Mellanox SmartNICs have supported GPUDirect for a long time now, which supports GPU-to-GPU communication. What’s new is the support for GPUDirect Storage; to improve the connection between the network storage and the computing units.
The new Nvidia DPUs were presented in May 2020, aiming to further improve the computing units’ data supply. According to Nvidia, these should become just as an important part of the data centre architecture as CPUs and GPUs already are.
DPU stands for Data Processing Unit and takes on the dispatching and processing of data in the data centre network. The PCIe cards consist of three components: a high-performance-multi-core CPU with Arm architecture, a high-performance network interface, and multiple engines which take on tasks such as encryption, communication and storage services.
The BlueField-2X DPUs are a first step in this direction. These not only contain the Nvidia Mellanox ConnectX-6 Dx and BlueField2 chips, but the AI functionality of the Nvidia Ampere GPUs as well. This extends the functionality of the DPUs, giving them the ability to analyse data traffic in real-time. This means they can also perform security analyses; detecting deviations in the data flow and providing rapid warnings about attacks and malware.

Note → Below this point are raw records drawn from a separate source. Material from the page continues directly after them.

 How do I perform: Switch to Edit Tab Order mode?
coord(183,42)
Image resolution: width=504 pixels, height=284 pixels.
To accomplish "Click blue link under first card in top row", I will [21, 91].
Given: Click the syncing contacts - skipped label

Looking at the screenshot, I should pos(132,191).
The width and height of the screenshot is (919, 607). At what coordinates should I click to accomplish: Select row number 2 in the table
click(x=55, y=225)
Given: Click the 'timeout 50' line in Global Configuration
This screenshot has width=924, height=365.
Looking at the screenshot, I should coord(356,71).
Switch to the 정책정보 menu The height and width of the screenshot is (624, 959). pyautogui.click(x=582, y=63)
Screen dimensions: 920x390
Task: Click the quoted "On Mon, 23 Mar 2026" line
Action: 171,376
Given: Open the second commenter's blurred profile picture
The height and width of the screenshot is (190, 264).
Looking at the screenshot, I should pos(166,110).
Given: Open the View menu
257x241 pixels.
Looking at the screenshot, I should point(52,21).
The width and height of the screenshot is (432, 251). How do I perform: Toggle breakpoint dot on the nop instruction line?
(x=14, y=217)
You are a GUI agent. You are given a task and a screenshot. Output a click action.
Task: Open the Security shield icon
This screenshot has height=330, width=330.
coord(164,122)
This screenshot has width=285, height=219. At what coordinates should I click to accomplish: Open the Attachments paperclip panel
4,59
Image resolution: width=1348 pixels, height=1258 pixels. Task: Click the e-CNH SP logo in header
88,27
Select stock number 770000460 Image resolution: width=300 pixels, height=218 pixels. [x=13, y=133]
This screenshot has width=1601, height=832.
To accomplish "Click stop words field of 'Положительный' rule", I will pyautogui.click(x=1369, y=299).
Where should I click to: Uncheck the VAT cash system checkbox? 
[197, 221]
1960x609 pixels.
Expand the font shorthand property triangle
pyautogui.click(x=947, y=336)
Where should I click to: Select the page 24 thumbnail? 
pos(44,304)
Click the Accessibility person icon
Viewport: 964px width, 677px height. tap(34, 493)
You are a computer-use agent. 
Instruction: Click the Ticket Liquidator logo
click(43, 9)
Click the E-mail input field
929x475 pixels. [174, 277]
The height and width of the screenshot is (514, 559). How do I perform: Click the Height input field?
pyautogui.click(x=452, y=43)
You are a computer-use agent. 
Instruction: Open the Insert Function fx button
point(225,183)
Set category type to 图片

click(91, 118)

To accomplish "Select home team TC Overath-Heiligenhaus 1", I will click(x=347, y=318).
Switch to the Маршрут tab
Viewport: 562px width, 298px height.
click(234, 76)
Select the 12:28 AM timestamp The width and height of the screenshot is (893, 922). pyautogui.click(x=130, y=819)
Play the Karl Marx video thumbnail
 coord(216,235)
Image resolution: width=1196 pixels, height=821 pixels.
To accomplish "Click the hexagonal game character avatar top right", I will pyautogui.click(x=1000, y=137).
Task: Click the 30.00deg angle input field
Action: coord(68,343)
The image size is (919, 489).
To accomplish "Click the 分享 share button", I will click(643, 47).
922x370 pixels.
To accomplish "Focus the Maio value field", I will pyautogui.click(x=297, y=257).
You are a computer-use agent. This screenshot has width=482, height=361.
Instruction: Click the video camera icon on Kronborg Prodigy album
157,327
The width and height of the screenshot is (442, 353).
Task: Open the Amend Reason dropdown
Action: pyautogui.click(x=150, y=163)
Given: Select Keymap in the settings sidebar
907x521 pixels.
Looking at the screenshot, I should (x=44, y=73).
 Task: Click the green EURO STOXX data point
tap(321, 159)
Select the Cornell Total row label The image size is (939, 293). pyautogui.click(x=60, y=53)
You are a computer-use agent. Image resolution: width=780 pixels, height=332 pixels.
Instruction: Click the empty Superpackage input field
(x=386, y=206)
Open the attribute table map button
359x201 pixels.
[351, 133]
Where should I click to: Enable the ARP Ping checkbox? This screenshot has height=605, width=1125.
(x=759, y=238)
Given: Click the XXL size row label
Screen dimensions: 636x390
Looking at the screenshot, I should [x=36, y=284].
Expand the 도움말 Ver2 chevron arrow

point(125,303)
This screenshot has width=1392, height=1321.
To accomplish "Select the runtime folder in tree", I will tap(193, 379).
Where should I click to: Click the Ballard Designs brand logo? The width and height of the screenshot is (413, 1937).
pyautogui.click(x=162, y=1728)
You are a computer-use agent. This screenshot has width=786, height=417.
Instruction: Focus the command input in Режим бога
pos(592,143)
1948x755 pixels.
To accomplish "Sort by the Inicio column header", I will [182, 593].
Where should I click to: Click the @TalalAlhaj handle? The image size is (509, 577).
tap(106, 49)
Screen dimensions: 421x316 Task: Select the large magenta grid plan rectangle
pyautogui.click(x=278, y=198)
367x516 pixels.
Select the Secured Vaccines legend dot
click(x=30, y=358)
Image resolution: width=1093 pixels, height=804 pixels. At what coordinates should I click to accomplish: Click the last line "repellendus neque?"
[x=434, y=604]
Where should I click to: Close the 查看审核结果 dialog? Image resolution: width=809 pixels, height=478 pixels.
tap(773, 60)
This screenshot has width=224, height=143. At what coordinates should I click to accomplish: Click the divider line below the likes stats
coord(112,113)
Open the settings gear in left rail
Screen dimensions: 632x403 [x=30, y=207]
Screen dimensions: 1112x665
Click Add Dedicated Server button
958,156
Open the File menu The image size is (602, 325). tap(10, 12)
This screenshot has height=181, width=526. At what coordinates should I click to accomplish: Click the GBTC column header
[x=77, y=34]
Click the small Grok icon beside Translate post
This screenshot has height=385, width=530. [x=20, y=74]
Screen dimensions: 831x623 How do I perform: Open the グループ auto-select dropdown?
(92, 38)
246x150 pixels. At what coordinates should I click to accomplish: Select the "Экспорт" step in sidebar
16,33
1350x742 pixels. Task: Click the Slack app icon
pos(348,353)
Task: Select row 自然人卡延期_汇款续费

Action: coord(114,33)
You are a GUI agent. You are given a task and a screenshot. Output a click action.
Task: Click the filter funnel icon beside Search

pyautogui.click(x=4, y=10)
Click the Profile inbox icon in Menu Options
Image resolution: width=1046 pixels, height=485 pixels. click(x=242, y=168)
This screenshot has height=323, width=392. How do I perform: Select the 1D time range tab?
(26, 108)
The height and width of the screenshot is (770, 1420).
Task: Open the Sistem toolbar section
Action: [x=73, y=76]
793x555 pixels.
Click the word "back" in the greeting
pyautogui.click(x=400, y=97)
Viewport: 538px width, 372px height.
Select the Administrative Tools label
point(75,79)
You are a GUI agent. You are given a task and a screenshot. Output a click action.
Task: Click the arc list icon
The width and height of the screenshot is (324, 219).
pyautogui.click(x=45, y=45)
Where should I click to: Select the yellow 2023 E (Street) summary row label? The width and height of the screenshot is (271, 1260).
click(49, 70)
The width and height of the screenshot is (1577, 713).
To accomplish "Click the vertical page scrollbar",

However, the true strengths of this combination are demonstrated by the Nvidia EGX project. With EGX, Nvidia is offering converging accelerators – enabling provision of data centre functionality at the Edge. This is great for applications which take a lot of computing power, which rely on short latencies. The new EGX A100 cards contain an Ampere GPU for AI calculations with far-reaching security and encryption features, as well as a Mellanox ConnectX 6-Dx chip, offering dual 100 Gb/s Ethernet or InfiniBand interfaces. This enables them to process data from millions of IoT sensors in real-time – offering important services and information processing for hospitals, in agriculture or in manufacturing environments.
Cooperation with Lenovo
For several years now, Mellanox and Nvidia have been cooperating successfully with Lenovo in the data centre sector. This cooperation is now being extended. Cumulus Networks, now also a part of Nvidia, is also playing a role.
From the autumn, Lenovo is supplying its customers with Nvidia Mellanox Spectrum Ethernet switches inside the integrated Lenovo ThinkAgile solutions for the Microsoft Azure Stack and the Lenovo solutions for SAP HANA. Lenovo has been selling the Quantum InfiniBand switches for a long time, and these are also available for HPC solutions.
The switches from Nvidia Mellanox allow Lenovo customers to provide an Ethernet fabric combining powerful hardware with Cumulus Linux, the open networking operating system. This enables far-reaching and profound changes to be made to the switches, permitting the implementation of a bespoke network.